Moradores de Nova Iguaçu pedem investigação da morte de empresário

Manifestantes fizerma protestoi nesta quarta; assassinato de José Roberto Ornelas de Lemos ainda não foi elucidado

Por paloma.savedra

Rio -  Cerca de 100 pessoas, entre amigos e parentes do empresário José Roberto Ornelas de Lemos, de Nova Iguaçu, morto há um ano com 41 tiros numa padaria em Corumbá, fizeram nesta quarta-feira um protesto em frente à 58ª DP (Posse). O grupo pedia a investigação do homicídio e a prisão dos criminosos que executaram a vítima, que era diretor e filho do dono do jornal Hora H, da região.  
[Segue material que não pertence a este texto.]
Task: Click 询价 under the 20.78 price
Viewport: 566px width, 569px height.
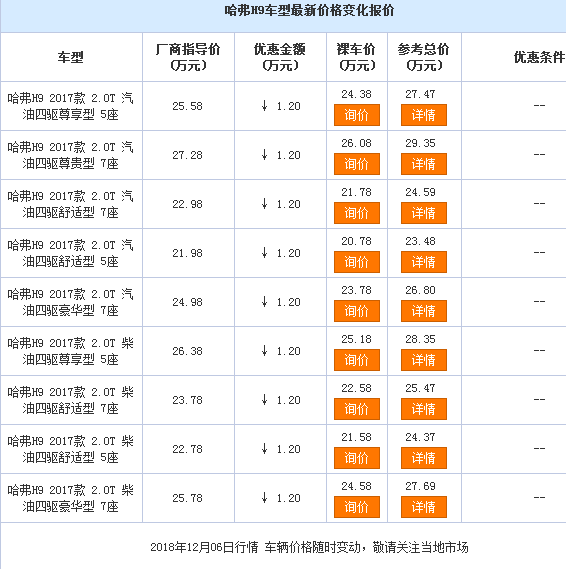Action: point(357,262)
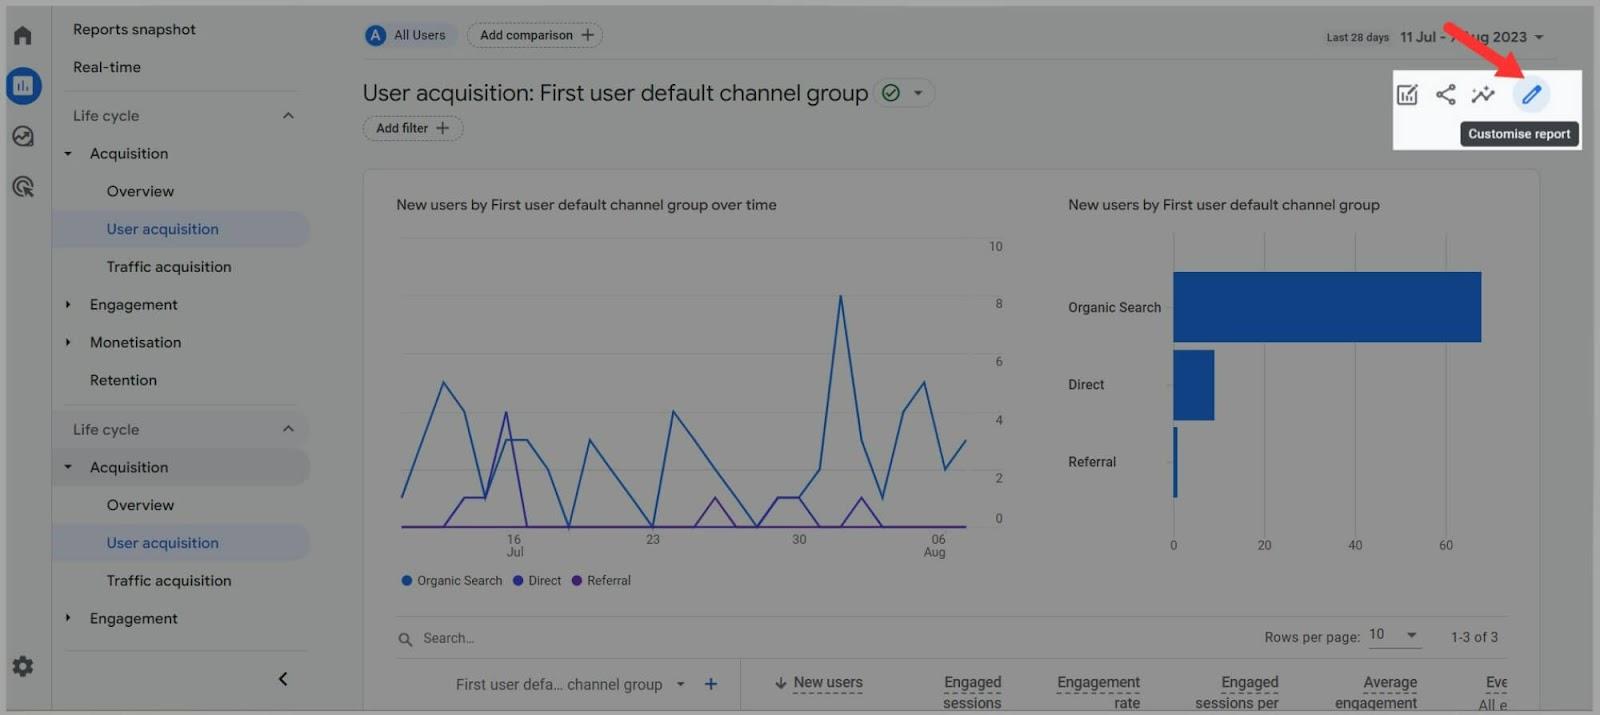Expand the Monetisation section
Screen dimensions: 1600x715
[x=136, y=343]
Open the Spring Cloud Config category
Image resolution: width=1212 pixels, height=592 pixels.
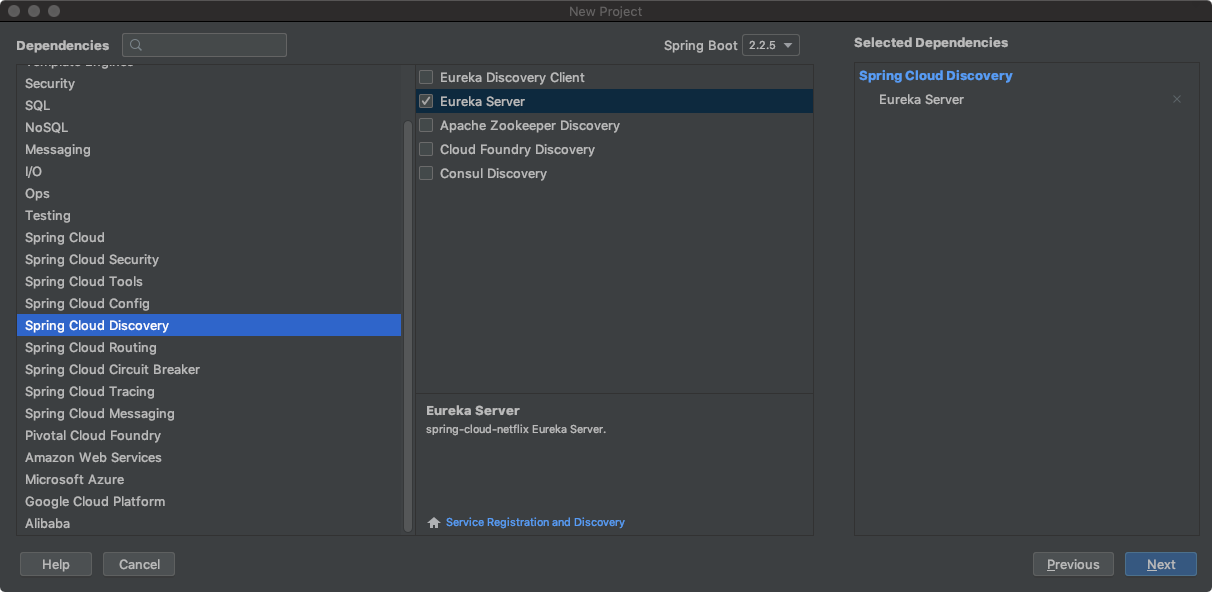tap(87, 303)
Os manifestantes fecharam um trecho da Avenida Henrique Duque Estrada Mayer, deixando o trânsito congestionado. Com apitos e faixas caminharam até a Rodovia Presidente Dutra, em uma das entradas de Nova Iguaçu.

“No dia 13 de junho de 2013 choramos pelo Beto e estamos aqui para cobrar explicações da polícia que ainda não prendeu os assassinos. Ele foi morto de forma covarde. Meu irmão denunciava maus policiais, bandidos e políticos e recebia ameaças. Calaram sua voz com 41 tiros”, desabafou Júlio César Ornelas de Lemos, de 41 anos.

A família do diretor do Jornal Hora H espalhou outdoors pela cidade oferecendo R$ 50 mil de recompensa para quem dê informações que leve à prisão dos assassinos.

DH investiga homicídio

O delegado titular da 58ª DP (Posse), Júlio César Vasconcelos, afirmou que o caso está sendo investigado pela Delegacia de Homicídios da Capital.

Segundo o delegado da Especializada, Rivaldo Barbosa, o caso ainda não foi elucidado. “Ainda não prendemos suspeitos, mas a investigação está em aberto”, garantiu.

Em 2003, o diretor do ‘Hora H’ chegou a ser preso acusado de intermediar a contratação de dois pistoleiros que assassinaram o subsecretário de governo de São João de Meriti, Kennedy Jaime de Souza.

Segundo a polícia, a execução de Kennedy estaria ligada à perda de uma concorrência pública na área de limpeza do município, no valor de R$ 5,8 milhões. O crime ocorreu em 2002, a poucos metros da Prefeitura de Meriti.

Ao ser preso, José Roberto negou a participação no crime e ganhou, na Justiça, o direito a liberdade.